Meeting websites are for newcomers. I know most meetings’ websites don’t act like it, but that’s what they should be for.

Story time

A few weeks ago, I was sitting in the meetingroom during introductions after meeting for worship. A couple in their late 20s stood directly behind me and said:

I’m X and this is my partner Y. Like any millennials, we found you online. You have a great website!

(My meeting is Adelphi Friends, if you’d like to take a look at our website.)

I did a little happy-dance 💃🏼 in my seat, as the web developer who built it. I asked them a few questions afterward. Did they find us by search engine or social media? “Google.” With several meetings in this city, why this one?

The first website on the list was really outdated looking. We didn’t know if we could still trust the information, so we moved on. Yours was second.

Websites are for newcomers

Your website is your digital front door. You don’t plaster your meetinghouse’s front door with copies of business meeting minutes, do you? So why make your website merely an archive? And clutter isn’t a good first impression.

Focus

When you recognize websites are for newcomers, the list of pages you should have in your primary navigation menu (which, by the way, should never exceed 7 items) looks more like:

  • Home (yes, include it explicitly for people who aren’t so good with computers)
  • What we believe/who we are
  • Visitors/first-time guests/newcomers/what to expect
  • Children/kids
  • Give

Show, don’t tell

When you walk down the sidewalk and past restaurants, they always have big glass windows and often windows on the doors. Why? So you can see what it’s like and what the people are like. Is this a casual place, or do the people wear blazers? Is there a light show and DJ or a cellist in the corner?

Your digital front door needs to answer those sorts of questions too! A picture says a thousand words. Show pictures of people as they come to the meetinghouse. I don’t mean “show a group photo of 45 people in front of the building.” I mean take a photo with good lighting (hint: in the shade on a sunny day makes cameras happy) and a few people happily interacting with each other. You want the photos to be close enough that faces and facial expressions are distinctly visible.

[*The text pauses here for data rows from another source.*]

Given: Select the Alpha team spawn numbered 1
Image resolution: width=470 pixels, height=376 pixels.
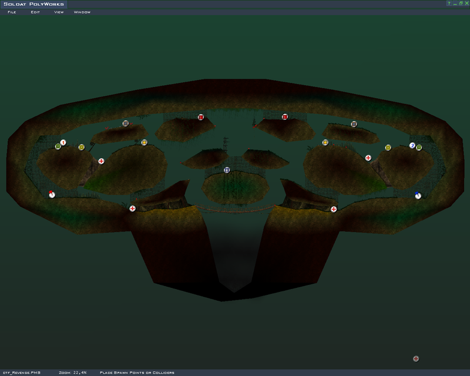Looking at the screenshot, I should pos(63,142).
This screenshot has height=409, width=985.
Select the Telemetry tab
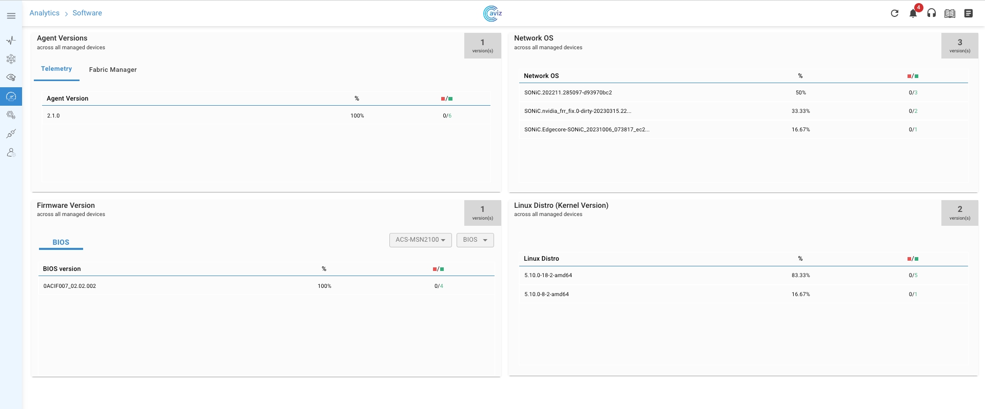click(56, 69)
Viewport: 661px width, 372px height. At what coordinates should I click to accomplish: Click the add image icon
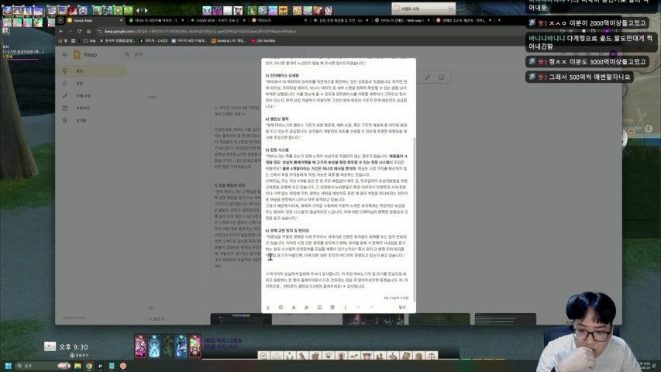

It shouldn’t be the little dots of people in an impressionist painting.

And please, don’t use stock photos of people. A stock photo of a handshake or a salad is one thing. A stock photo of a face the visitor will never see in your building is deception. Do not be tempted to look younger than you are by using a stock photo of a 25 year old hipster. Do not be tempted to look more racially diverse by using stock photos. Your website needs to reflect reality. Do not pull a bait and switch.

The exception to the “no stock photos of people” rule is children. There are clear reasons to hesitate about putting pictures of your meeting’s children online. Children’s hands raised to answer a question in First day school don’t really present too many fears. Maybe you get a photo of little legs sticking out the end of the slide. A back of a head. But if you’re going to show kids’ faces in anything but a large group photo where nobody’s that recognizable? This is where stock photos come in.

My local Amish church’s website (yes, really!) does a great job of this:

screenshot of church website with "But seek ye first the Kingdom of God" with image of several young people digging in the garden

Fellowship Haven Beachy Amish-Mennonite’s website shows people, working together

What about everything else?

Yes, you need somewhere to put your meeting minutes and committee assignments and all of that. I hear you. You’re practically shouting.

Put them somewhere out of the way.

That’s it. Some churches have a separate website they don’t really search engine optimize, because it’s just for the regulars to use. Some do this as a subdomain on their site. Some do it as a set of pages on the main site. In any case, a link from a not-prominent part of the homepage (perhaps in the footer) is all you need.